JAKARTA - Artificial Intelligence (AI) masih menjadi perhatian serius oleh pemerintah. Karenanya, Wakil Menteri Komunikasi dan Informatika Nezar Patria mengajak seluruh pemangku kepentingan untuk meningkatkan adopsi AI agar dapat berkontribusi dalam pertumbuhan ekonomi digital nasional.

Nezar  turut menyatakan bahwa beberapa lembaga pemerintah di Indonesia telah menerapkan teknologi AI untuk layanan publik pada masing-masing sektor. 

“Contohnya di Kementerian Kominfo sendiri mengembangkan teknologi AI untuk mendeteksi berita palsu atau hoaks yang beredar di ruang digital dengan teknologi yang kita sebut sebagai NLP (Natural Language Processing) dan juga memakai machine learning,” ujarnya dikutip Rabu, 21 Agustus. 

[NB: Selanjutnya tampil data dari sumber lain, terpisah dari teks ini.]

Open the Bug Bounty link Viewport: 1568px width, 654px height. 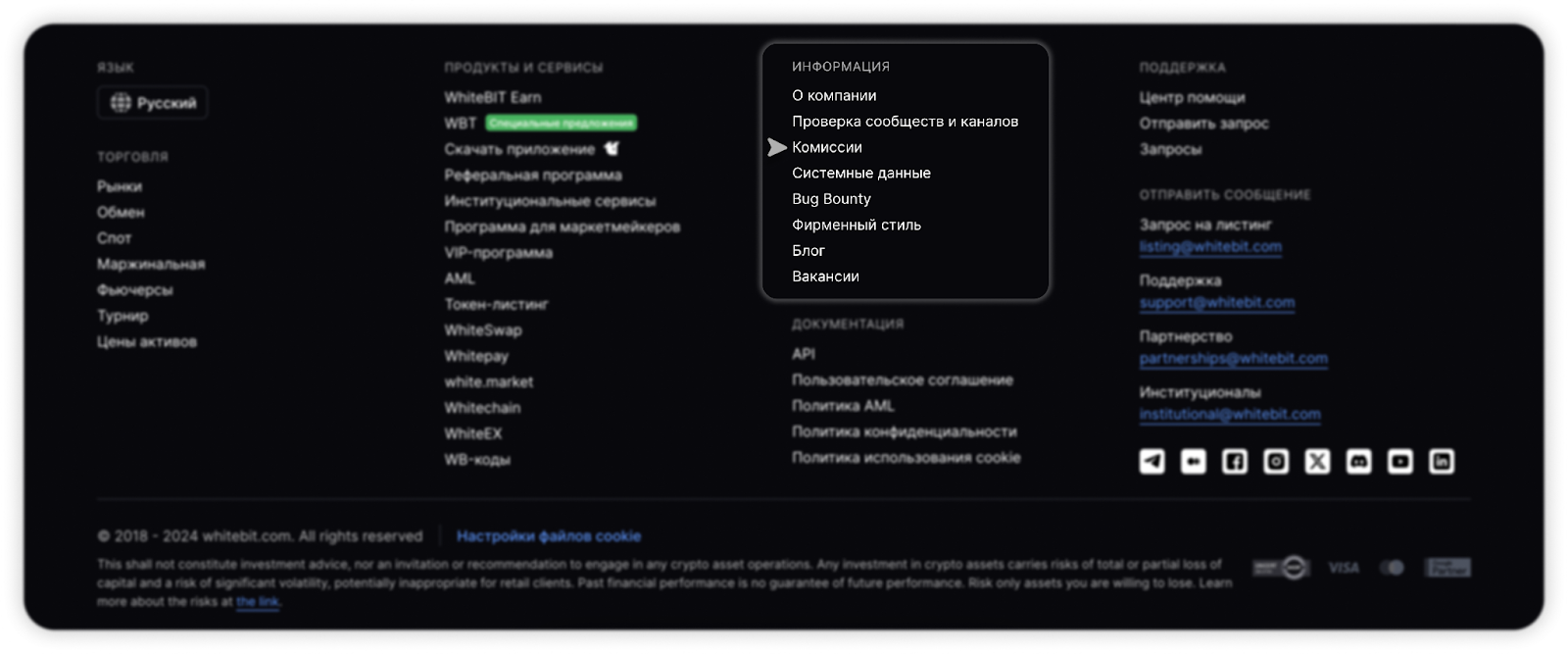pyautogui.click(x=831, y=199)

Selain itu, Nezar menambahkan, Direktorat Jenderal Pajak Kementerian Keuangan juga telah mengembangkan chatbot berbasis AI untuk membantu wajib pajak mendapatkan informasi dan layanan terkait perpajakan dengan lebih mudah. 

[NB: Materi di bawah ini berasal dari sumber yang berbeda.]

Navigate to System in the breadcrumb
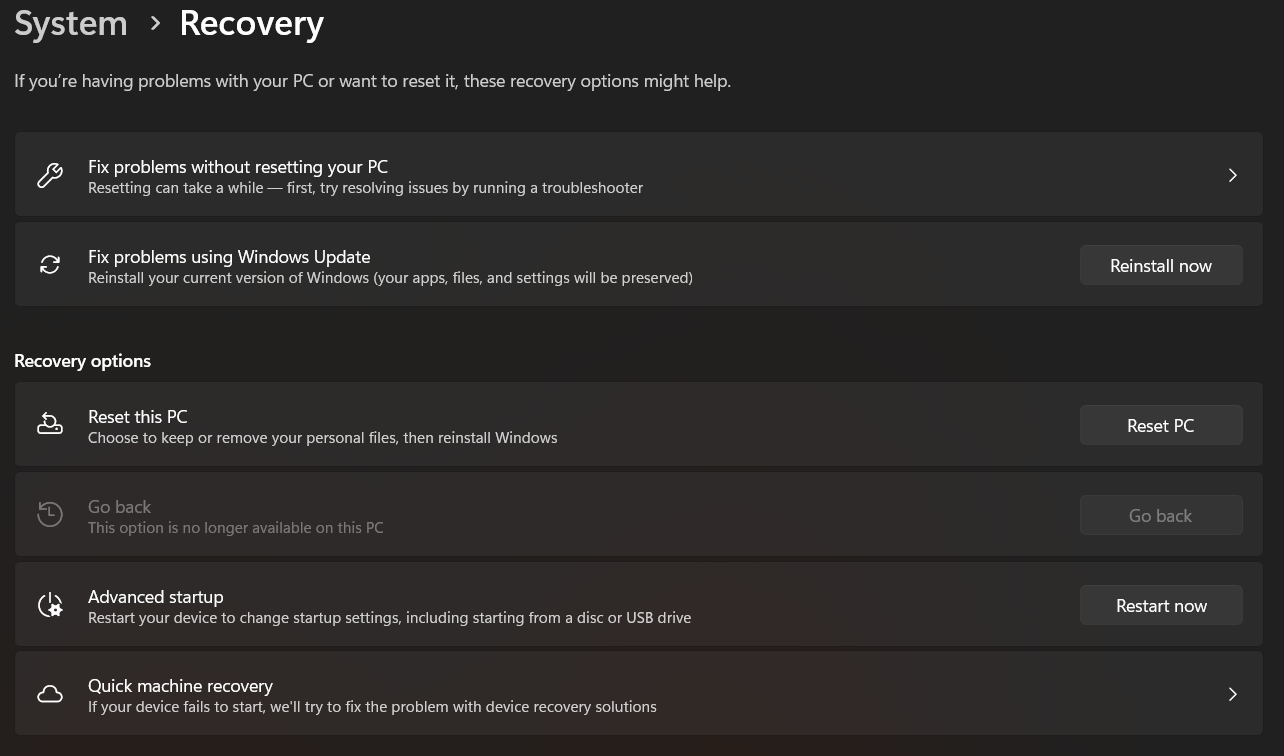Image resolution: width=1284 pixels, height=756 pixels. (71, 24)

Kementerian Kesehatan bahkan telah mengembangkan dan memanfaatkan AI dan teknologi kesehatan di bidang radiologi dan patologi di beberapa rumah sakit di Indonesia. Selain itu teknologi rontgen dada, CT Scan, otak dan juga patologi anatomi yang lain. 

Dalam Diskusi Publik tentang Sarasehan Nasional AI, Nezar menegaskan bahwa pemanfaatan teknologi AI ini juga dapat dimanfaatkan di beberapa Kementerian/Lembaga lain. 

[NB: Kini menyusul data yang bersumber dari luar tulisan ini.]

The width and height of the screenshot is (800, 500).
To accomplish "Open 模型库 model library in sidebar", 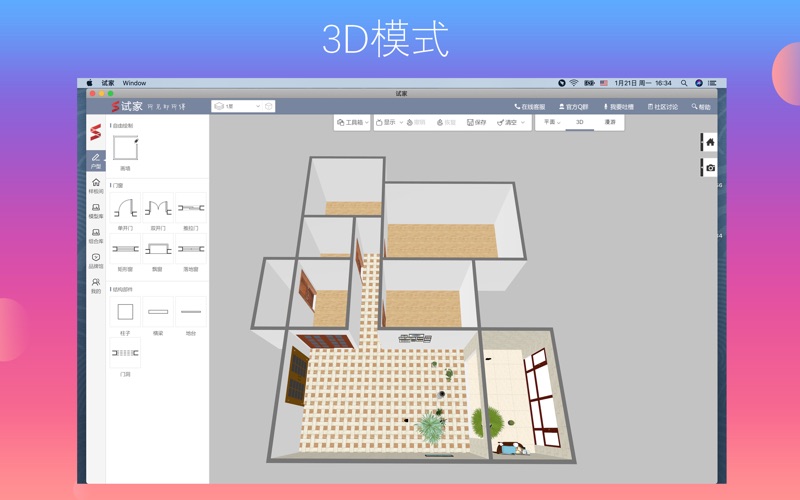I will pyautogui.click(x=96, y=211).

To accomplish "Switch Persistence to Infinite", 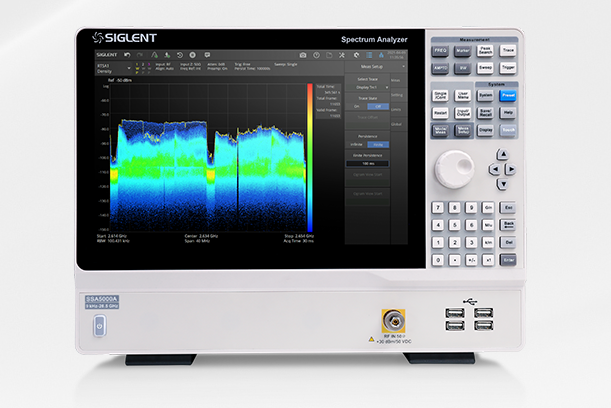I will 355,145.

“Misalnya memprediksi cuaca dan bencana, memprediksi pola lalu lintas. Ini paling banyak dipakai saat ini untuk memetakan traffic di jalan tol dan lain sebagainya sudah menggunakan AI termasuk mengatur lalu lintas pintu tol,” paparnya. 

Akan tetapi dalam mengembangkan kecerdasan buatan (AI) untuk layanan publik, pemerintah perlu mewaspadai beberapa dampak potensial yang dapat muncul. Beberapa dampak yang perlu diwaspadai adalah:

  1. Privasi dan Keamanan Data:

    • Penggunaan AI dalam layanan publik sering kali memerlukan akses ke data pribadi warga negara. Jika tidak dikelola dengan baik, hal ini bisa menyebabkan pelanggaran privasi dan kebocoran data. Pemerintah harus memastikan bahwa data yang dikumpulkan, disimpan, dan diproses oleh sistem AI dilindungi dengan langkah-langkah keamanan yang kuat.
  2. Bias dan Diskriminasi:

    • AI dapat memperkuat bias yang sudah ada jika data yang digunakan untuk melatih model AI mencerminkan bias tersebut. Hal ini bisa mengakibatkan diskriminasi dalam pelayanan publik, di mana kelompok tertentu mungkin mendapat perlakuan yang tidak adil. Pemerintah harus mengawasi pengembangan dan implementasi AI untuk memastikan bahwa algoritma yang digunakan adil dan inklusif.
  3. Ketergantungan pada Teknologi:

    • Ketergantungan yang berlebihan pada AI dalam layanan publik bisa mengurangi peran manusia dalam pengambilan keputusan. Hal ini bisa berisiko jika AI membuat kesalahan atau jika ada situasi di mana intervensi manusia diperlukan. Pemerintah harus memastikan bahwa ada mekanisme untuk pengawasan manusia dan intervensi manual ketika diperlukan.
  4. Transparansi dan Akuntabilitas:

    • Algoritma AI sering kali beroperasi sebagai "kotak hitam," di mana proses pengambilan keputusan tidak mudah dipahami oleh pengguna atau pembuat kebijakan. Ini bisa menyebabkan masalah transparansi dan kesulitan dalam memegang pihak yang bertanggung jawab jika terjadi kesalahan. Pemerintah harus mendorong pengembangan AI yang transparan dan memiliki mekanisme akuntabilitas yang jelas.
  5. Pengangguran dan Ketidaksetaraan Ekonomi:

    • Otomatisasi yang diperkenalkan oleh AI dapat menggantikan pekerjaan manusia, terutama dalam tugas-tugas rutin atau administratif. Hal ini dapat meningkatkan pengangguran dan ketidaksetaraan ekonomi. Pemerintah perlu merencanakan kebijakan pelatihan ulang dan pengembangan keterampilan untuk memastikan bahwa tenaga kerja siap menghadapi perubahan yang dibawa oleh AI.
  6. Penggunaan yang Tidak Etis:

    • AI memiliki potensi untuk digunakan dengan cara yang tidak etis, seperti pengawasan massal tanpa izin atau penargetan kelompok tertentu dengan kebijakan yang tidak adil. Pemerintah harus menetapkan kerangka hukum dan etika yang jelas untuk memastikan penggunaan AI yang bertanggung jawab dalam layanan publik.
  7. Resistensi Sosial:

    • Penerapan AI dalam layanan publik mungkin menghadapi resistensi dari masyarakat yang khawatir akan dampak negatifnya, seperti kehilangan pekerjaan atau privasi. Pemerintah harus melakukan edukasi publik yang tepat dan melibatkan masyarakat dalam diskusi mengenai penerapan AI untuk memastikan bahwa penerapan teknologi ini diterima secara luas.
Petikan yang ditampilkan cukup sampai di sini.